WORK TO DO
Render the lines from the line containing "You are a computer-use" to the line containing "[x=952, y=103]", both included, as a numbered list with blank lines dropped. Leave the pictures out of your answer.

+++ EXERCISE MATERIALS +++

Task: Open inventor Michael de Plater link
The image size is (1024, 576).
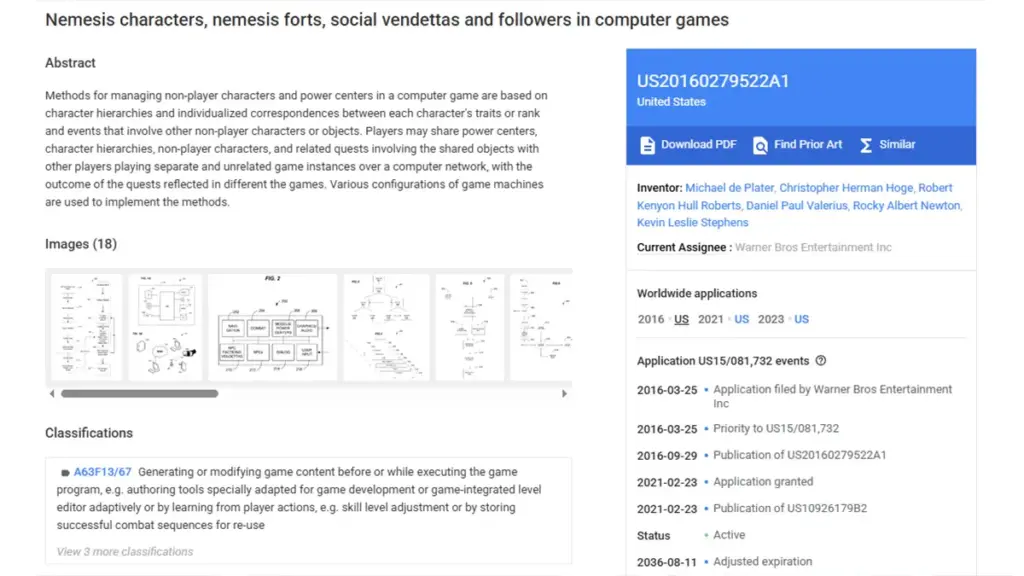Action: 729,188
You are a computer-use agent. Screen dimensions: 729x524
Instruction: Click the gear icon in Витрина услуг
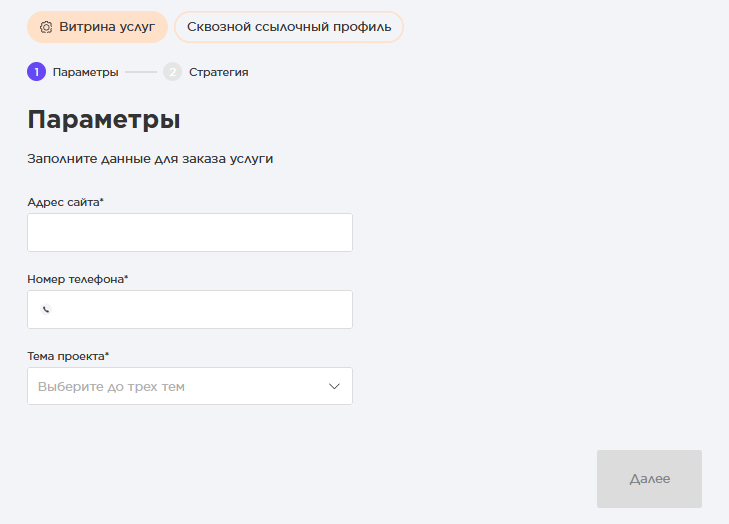tap(45, 27)
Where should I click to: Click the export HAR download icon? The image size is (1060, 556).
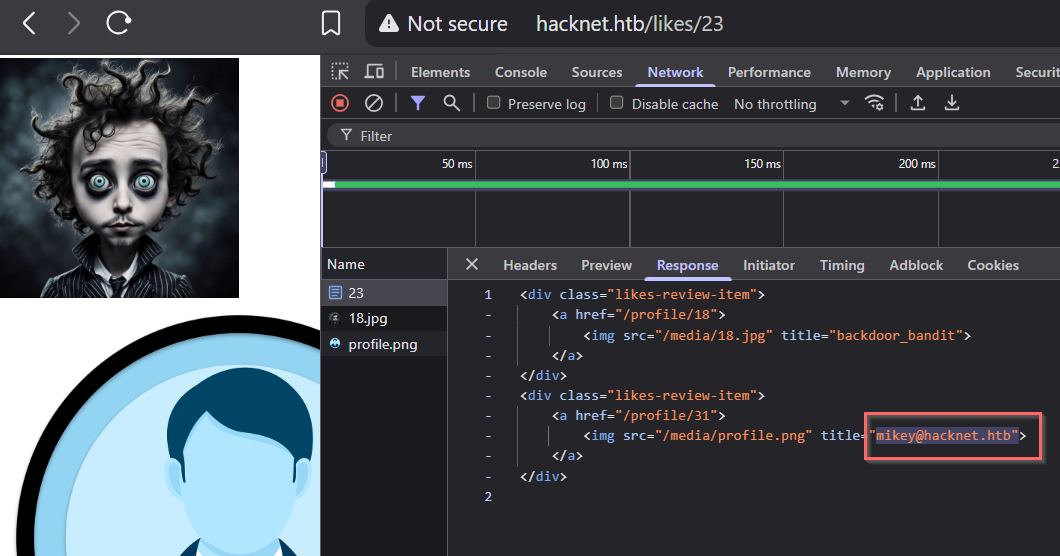[x=952, y=103]
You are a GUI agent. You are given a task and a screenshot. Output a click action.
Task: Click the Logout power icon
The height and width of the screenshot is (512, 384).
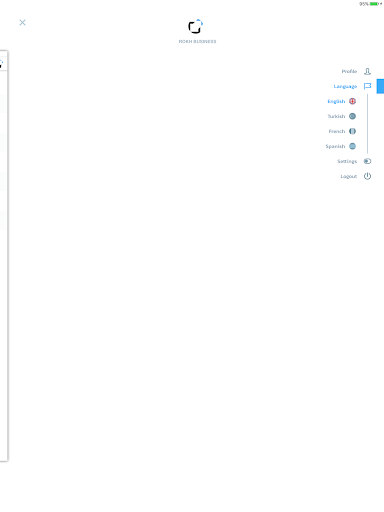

+++

OUTPUT FOR THIS TASK
1. You are a computer-use agent. Screen dimensions: 729x524
2. Instruction: Click the gear icon in Витрина услуг
3. tap(45, 27)
4. Where should I click to: Click the export HAR download icon? The image size is (1060, 556).
5. [x=952, y=103]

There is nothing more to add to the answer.